# Directions for this task
Return the data below exactly, but only from the line containing "Task: Visit Artem" through the line containing "The image size is (1040, 1024).", with both of those lines included.

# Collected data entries
# # #

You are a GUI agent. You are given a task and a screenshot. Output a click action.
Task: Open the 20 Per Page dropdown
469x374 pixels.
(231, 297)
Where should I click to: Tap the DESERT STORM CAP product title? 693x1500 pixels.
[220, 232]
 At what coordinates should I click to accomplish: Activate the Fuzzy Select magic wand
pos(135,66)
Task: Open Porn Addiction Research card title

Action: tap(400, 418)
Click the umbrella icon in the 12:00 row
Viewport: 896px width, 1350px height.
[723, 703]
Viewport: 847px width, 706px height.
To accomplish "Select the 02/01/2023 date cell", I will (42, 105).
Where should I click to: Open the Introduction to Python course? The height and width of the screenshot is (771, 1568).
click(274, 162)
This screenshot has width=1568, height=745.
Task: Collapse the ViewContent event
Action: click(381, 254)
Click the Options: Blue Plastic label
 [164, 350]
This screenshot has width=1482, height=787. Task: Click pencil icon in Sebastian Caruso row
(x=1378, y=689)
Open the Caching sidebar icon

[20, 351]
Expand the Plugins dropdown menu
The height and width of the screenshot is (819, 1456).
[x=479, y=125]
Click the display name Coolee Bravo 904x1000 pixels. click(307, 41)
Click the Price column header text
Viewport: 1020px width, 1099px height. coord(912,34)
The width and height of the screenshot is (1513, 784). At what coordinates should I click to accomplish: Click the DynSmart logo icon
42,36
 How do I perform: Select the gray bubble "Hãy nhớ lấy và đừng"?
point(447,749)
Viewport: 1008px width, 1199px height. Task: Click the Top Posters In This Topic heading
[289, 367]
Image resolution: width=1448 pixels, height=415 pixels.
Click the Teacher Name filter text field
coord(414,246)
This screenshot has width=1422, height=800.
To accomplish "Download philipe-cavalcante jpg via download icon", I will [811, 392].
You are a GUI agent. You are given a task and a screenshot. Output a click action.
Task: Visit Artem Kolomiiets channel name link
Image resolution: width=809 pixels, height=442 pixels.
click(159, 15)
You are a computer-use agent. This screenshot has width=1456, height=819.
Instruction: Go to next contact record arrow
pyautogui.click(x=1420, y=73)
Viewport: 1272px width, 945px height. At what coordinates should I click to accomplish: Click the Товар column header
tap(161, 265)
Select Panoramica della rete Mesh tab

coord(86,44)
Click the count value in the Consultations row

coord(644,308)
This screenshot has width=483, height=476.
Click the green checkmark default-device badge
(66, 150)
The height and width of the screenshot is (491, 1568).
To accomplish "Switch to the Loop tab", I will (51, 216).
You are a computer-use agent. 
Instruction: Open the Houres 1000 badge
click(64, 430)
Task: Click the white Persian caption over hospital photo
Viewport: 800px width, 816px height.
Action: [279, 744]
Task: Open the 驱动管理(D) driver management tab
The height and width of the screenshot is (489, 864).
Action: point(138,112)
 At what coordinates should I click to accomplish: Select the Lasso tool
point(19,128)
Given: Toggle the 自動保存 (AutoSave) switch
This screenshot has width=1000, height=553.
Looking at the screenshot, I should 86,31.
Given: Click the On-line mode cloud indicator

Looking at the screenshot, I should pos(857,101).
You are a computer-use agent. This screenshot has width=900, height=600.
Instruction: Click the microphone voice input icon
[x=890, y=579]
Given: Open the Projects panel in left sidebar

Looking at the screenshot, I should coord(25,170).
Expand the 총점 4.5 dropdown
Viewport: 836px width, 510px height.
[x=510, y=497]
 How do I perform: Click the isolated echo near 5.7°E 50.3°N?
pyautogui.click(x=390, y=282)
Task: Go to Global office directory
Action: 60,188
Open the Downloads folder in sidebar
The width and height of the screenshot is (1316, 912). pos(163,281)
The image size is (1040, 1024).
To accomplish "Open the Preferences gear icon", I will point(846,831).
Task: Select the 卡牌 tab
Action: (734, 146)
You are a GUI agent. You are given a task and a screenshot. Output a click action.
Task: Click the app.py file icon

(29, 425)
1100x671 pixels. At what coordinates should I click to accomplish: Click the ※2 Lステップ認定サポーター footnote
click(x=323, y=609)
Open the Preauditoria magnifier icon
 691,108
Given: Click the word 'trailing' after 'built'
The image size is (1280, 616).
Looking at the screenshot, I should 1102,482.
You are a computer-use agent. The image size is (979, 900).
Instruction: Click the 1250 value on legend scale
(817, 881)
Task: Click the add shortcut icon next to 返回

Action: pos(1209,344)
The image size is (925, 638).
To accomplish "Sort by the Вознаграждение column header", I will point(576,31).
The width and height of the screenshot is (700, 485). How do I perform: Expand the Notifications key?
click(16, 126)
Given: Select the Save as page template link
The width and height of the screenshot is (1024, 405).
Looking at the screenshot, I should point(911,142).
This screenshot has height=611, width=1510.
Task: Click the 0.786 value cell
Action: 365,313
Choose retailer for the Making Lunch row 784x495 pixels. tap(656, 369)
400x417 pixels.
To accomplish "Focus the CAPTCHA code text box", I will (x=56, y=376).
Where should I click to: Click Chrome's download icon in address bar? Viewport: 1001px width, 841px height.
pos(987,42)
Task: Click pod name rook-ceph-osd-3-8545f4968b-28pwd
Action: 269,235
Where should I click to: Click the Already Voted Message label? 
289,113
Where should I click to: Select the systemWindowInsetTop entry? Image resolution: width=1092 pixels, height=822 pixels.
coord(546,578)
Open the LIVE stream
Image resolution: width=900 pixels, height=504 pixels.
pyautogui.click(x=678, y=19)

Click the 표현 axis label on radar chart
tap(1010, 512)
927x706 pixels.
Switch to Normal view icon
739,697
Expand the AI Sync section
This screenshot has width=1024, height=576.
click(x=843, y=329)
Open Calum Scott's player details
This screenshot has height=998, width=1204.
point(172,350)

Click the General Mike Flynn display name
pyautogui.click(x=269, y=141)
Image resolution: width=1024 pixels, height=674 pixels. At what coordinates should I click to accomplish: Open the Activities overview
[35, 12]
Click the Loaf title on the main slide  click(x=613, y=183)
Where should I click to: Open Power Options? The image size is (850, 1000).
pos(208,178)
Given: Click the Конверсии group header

# # #

# Solution below
Task: Visit Artem Kolomiiets channel name link
Image resolution: width=809 pixels, height=442 pixels.
click(159, 15)
You are a computer-use agent. This screenshot has width=1456, height=819.
Instruction: Go to next contact record arrow
pyautogui.click(x=1420, y=73)
Viewport: 1272px width, 945px height. At what coordinates should I click to accomplish: Click the Товар column header
tap(161, 265)
Select Panoramica della rete Mesh tab

coord(86,44)
Click the count value in the Consultations row

coord(644,308)
This screenshot has width=483, height=476.
Click the green checkmark default-device badge
(66, 150)
The height and width of the screenshot is (491, 1568).
To accomplish "Switch to the Loop tab", I will (51, 216).
You are a computer-use agent. 
Instruction: Open the Houres 1000 badge
click(64, 430)
Task: Click the white Persian caption over hospital photo
Viewport: 800px width, 816px height.
Action: [279, 744]
Task: Open the 驱动管理(D) driver management tab
The height and width of the screenshot is (489, 864).
Action: point(138,112)
 At what coordinates should I click to accomplish: Select the Lasso tool
point(19,128)
Given: Toggle the 自動保存 (AutoSave) switch
This screenshot has width=1000, height=553.
Looking at the screenshot, I should 86,31.
Given: Click the On-line mode cloud indicator

Looking at the screenshot, I should pos(857,101).
You are a computer-use agent. This screenshot has width=900, height=600.
Instruction: Click the microphone voice input icon
[x=890, y=579]
Given: Open the Projects panel in left sidebar

Looking at the screenshot, I should coord(25,170).
Expand the 총점 4.5 dropdown
Viewport: 836px width, 510px height.
[x=510, y=497]
 How do I perform: Click the isolated echo near 5.7°E 50.3°N?
pyautogui.click(x=390, y=282)
Task: Go to Global office directory
Action: 60,188
Open the Downloads folder in sidebar
The width and height of the screenshot is (1316, 912). pos(163,281)
The image size is (1040, 1024).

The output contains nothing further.